[Collected data entries]
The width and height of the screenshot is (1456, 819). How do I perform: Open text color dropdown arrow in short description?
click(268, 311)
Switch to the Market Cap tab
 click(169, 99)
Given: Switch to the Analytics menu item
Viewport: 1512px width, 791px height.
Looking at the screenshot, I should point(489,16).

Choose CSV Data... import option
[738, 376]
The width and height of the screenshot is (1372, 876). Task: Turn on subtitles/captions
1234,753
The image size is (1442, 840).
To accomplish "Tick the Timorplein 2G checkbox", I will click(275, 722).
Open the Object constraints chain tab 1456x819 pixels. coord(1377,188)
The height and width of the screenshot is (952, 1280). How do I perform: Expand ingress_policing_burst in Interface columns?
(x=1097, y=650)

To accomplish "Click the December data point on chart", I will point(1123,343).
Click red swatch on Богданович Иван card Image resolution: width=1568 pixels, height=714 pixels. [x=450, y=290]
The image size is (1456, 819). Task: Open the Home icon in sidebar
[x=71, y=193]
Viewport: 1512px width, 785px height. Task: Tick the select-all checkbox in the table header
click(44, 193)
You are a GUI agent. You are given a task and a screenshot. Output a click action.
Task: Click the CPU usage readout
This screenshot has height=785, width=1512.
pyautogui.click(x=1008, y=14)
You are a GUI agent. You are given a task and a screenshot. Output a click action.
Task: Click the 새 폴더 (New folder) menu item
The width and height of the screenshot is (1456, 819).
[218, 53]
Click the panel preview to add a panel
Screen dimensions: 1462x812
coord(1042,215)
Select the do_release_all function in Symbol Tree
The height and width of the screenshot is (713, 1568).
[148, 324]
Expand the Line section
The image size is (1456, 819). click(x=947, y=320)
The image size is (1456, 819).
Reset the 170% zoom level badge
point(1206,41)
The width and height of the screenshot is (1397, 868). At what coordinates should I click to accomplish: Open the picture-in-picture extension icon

◆ EXERCISE
Across the records above, count the lines holding "menu" and write down only that count.

◆ RESULT OF THE EXERCISE
2